一通は絵美からで、帰りにいちごミルクを買ってきて欲しいというおねだりメールだった。短く《了解》と返信を送り、もう一通を確認する。差出人は陽平のようだが、件名には《名前判明!》とある。

訝しげに開いてみると、以前陽平が顔も声も可愛いと連発していた、朝のお天気コーナーのお姉さんの名前がわかったとのこと。そしてその後には、先日運命の出逢いを果たした(らしい)結衣ちゃんという女の子について長々と語られている。

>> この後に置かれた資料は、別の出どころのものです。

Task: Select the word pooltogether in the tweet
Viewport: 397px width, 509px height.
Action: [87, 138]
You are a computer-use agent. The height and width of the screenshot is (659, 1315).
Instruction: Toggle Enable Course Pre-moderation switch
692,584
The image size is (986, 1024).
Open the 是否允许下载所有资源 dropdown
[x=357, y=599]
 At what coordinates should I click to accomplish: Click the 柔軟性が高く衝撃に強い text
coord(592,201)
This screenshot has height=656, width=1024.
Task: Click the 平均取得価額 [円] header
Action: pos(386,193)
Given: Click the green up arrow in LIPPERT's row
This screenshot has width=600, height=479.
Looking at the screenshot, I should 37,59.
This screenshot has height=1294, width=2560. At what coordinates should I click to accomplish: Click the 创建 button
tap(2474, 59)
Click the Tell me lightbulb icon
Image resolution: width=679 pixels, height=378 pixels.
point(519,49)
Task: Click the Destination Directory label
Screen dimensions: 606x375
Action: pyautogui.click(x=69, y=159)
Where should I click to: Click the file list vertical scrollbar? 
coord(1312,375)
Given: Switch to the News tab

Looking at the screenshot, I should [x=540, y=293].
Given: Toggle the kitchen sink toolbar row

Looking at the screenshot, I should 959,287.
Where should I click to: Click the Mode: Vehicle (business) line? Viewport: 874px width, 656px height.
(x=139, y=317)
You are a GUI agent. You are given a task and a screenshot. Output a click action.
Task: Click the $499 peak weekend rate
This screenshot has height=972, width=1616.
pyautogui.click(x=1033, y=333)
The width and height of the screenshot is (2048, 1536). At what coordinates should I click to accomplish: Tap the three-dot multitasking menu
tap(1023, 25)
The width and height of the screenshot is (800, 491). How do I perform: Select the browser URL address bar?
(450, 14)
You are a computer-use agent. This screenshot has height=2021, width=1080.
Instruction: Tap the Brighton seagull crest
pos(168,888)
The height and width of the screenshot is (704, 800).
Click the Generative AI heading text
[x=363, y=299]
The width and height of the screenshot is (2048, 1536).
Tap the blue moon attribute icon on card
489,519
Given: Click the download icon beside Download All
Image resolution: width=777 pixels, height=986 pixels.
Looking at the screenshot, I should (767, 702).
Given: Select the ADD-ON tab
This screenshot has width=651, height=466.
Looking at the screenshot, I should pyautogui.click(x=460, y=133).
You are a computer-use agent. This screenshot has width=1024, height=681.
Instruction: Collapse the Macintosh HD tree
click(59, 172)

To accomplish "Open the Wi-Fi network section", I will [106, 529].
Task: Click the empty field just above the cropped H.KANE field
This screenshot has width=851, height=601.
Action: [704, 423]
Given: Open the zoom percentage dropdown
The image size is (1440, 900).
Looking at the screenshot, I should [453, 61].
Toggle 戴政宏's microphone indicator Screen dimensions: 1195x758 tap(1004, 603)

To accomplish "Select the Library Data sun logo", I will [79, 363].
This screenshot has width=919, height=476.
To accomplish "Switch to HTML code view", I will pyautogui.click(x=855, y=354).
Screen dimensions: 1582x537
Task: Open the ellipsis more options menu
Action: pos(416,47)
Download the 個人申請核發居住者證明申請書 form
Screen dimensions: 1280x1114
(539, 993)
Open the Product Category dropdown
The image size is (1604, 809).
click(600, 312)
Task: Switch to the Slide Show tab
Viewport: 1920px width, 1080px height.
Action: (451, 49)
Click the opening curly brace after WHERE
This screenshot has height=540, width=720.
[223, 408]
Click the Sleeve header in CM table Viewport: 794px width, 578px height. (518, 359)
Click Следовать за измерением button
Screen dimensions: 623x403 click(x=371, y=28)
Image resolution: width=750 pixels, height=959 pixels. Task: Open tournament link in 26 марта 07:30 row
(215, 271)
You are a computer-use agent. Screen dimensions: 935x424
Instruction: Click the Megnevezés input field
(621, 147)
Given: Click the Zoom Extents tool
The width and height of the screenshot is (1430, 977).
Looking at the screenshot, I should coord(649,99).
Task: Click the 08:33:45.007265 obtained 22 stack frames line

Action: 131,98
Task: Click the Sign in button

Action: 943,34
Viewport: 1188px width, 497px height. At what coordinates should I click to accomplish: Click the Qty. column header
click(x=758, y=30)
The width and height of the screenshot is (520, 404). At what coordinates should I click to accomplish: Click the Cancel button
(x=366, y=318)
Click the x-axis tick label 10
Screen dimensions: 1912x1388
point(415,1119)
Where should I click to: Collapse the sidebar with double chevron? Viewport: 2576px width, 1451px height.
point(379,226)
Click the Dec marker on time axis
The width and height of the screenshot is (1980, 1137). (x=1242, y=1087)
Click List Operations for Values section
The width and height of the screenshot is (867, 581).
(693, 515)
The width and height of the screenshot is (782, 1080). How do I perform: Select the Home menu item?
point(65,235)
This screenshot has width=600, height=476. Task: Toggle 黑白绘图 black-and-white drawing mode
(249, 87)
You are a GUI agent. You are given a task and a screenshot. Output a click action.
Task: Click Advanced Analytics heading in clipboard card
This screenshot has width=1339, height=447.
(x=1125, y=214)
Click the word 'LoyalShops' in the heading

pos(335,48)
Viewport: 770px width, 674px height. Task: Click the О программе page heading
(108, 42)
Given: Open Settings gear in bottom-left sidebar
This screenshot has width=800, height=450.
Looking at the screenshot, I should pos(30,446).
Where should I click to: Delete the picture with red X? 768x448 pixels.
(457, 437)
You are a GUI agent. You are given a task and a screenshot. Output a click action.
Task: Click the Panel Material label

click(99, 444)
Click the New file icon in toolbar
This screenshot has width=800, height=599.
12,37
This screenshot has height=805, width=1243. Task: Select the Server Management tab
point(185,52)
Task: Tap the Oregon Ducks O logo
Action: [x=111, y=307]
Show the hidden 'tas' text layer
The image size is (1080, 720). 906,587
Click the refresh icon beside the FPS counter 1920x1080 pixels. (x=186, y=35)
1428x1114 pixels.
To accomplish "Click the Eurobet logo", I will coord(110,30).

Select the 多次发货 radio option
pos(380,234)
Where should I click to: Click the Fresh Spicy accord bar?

遼は携帯電話を持ち替え、友人フォルダから陽平に電話を架けた。

流れるメロディーコールがエグザイルの新曲に変わっており、遼はサビが一通り終わるまで聴いていたいと思った。しかし、残念ながらワンフレーズほどで途切れてしまい、代わりに耳に入る声は聞きなれたもので。

「すぐ出るなんて暇だったのか?」

少し厭味も込めて言ってやったが、陽平は感じ取れなかったらしくベラベラと話し出す。

《聞いてくれよ! 俺、あんなにお天気お姉さんの名前知りたかったのに、さっきオカンから聞いても『へえ』で終わっちゃったんだぜ!! これってやっぱり俺の気持ちがもう結衣ちゃんに向いてるってことだよなあ。川村さんには悪いけど、これ恋だよ、恋》

「へえ」

《それに、あんなストレートに『結衣ちゃんのことが知りたい』ってアプローチしちゃった後のお誘いにオッケーくれるってことは……実はあっちも俺に一目惚れ!? フォーリンラブかな!?》

「へえ」

《…おまえさ、俺の淡い想いを『へえ』で流すってどういうこと? あれですか、無駄知識扱いですか》

「そんな淡い想いを俺に語るより、結衣ちゃんって子に直接言えってこと」

遼が呆れながらそう言うと、陽平は照れ屋がどうとかロマンチックな雰囲気がどうとかを語り出した。それもどこで息継ぎをしているんだと思わせるほど矢継ぎ早に。